COMMENTARY — North America limps toward recovery

For investors in metals, the 1990s has been a treacherous time. First, North America dipped deeply into recession and, now that the U.S. and Canada are limping toward recovery, Europe and Japan are slowing the global economy.

With few exceptions, precious and industrial metals have responded poorly. Silver is still more than 90% below its peak levels of early 1980; aluminum, copper, nickel and lead have dropped 30-40% just in the past two years. The highest real rates of interest since the Great Depression have not only held the economy in check, they have also fuelled deflationary pressures. As we enter the mid-1990s, producer prices in most industrialized nations are either stable or falling, while inflation at the consumer level is declining toward the lowest levels seen in decades. This development, along with a battered world economy and a massive repayment of debt at the corporate and household levels, is finally giving central banks the opportunity to cut back interest rates.

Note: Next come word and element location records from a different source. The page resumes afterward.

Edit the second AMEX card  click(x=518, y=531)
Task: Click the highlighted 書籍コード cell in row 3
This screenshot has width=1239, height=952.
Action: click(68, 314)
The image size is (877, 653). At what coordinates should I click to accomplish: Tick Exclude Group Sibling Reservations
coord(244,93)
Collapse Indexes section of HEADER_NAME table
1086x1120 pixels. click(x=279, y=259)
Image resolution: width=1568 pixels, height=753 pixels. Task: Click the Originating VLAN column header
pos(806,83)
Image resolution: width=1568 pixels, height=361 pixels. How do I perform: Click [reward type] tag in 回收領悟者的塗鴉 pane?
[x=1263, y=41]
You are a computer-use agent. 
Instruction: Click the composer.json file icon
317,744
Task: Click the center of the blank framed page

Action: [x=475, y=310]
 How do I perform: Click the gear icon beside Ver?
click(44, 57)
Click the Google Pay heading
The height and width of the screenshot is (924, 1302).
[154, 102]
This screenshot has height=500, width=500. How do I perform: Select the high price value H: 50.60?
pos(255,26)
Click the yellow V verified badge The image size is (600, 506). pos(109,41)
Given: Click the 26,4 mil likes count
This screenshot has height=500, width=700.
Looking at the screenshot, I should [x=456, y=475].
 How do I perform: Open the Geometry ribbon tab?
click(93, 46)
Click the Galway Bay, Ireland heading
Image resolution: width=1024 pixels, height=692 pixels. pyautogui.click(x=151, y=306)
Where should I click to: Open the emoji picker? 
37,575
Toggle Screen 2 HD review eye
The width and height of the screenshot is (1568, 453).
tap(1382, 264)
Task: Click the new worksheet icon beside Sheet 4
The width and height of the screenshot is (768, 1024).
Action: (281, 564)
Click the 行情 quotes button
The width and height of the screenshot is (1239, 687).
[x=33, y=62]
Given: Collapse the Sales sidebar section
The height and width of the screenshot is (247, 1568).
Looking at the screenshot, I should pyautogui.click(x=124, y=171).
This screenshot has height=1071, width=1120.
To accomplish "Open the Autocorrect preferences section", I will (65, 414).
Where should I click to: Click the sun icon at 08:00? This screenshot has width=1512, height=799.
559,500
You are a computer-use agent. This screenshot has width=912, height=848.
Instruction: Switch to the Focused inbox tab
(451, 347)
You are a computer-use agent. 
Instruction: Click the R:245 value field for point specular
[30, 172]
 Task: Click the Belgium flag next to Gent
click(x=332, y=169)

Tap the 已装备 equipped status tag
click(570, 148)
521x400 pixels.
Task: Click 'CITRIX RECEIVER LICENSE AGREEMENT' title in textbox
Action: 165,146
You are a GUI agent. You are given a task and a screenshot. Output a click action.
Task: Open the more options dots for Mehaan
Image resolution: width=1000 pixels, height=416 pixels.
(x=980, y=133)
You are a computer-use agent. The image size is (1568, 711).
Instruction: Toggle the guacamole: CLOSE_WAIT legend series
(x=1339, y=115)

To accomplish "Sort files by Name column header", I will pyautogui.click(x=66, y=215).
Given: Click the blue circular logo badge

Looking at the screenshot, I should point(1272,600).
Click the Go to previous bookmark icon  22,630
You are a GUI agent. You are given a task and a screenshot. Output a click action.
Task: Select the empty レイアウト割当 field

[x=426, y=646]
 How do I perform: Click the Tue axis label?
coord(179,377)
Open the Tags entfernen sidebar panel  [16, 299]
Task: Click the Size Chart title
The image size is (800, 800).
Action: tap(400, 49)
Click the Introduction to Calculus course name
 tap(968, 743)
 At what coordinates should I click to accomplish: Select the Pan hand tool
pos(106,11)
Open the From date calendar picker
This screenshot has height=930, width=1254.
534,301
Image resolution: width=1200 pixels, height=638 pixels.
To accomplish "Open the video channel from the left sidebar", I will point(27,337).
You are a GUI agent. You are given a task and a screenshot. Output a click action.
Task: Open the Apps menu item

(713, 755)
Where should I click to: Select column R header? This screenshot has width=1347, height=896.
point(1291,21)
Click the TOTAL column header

If we were dealing with a “normal” economic cycle, this would soon provide the stimulus for a global recovery. In turn, an increase in consumption would encourage producers and retailers to build larger inventories and eventually inflation would start to rise.

The world economy will respond to a more accommodative monetary policy, but even so, the coming recovery may still differ from recent historical patterns. Growth in consumer demand in the G-10 industrialized nations is gradually waning.

Another reason for our economic underperformance is the fact that enormous manufacturing capacity is being exported to nations with low labor costs. Initially, this will add to the distress of the world’s richest economies, since expensive social restructuring will be necessary to accommodate the support and retraining of our unemployed. Later on, we hope the G-10 economies will reap a sizable benefit, as hundreds of millions of new consumers will spend and invest part of their disposable incomes. In addition to these economic pressures, the fact that we are still caught in a deflationary spiral will also alter the pattern of the recovery. Under these circumstances, metals investors will not be able to hope for the type of explosive gain which was the norm during the recovery and boom phases of previous economic cycles. On the other hand, investment opportunities and returns elsewhere will be less intriguing, as well.

— From a recent issue of Market Report, published by Cavelti Capital Management Ltd., Toronto.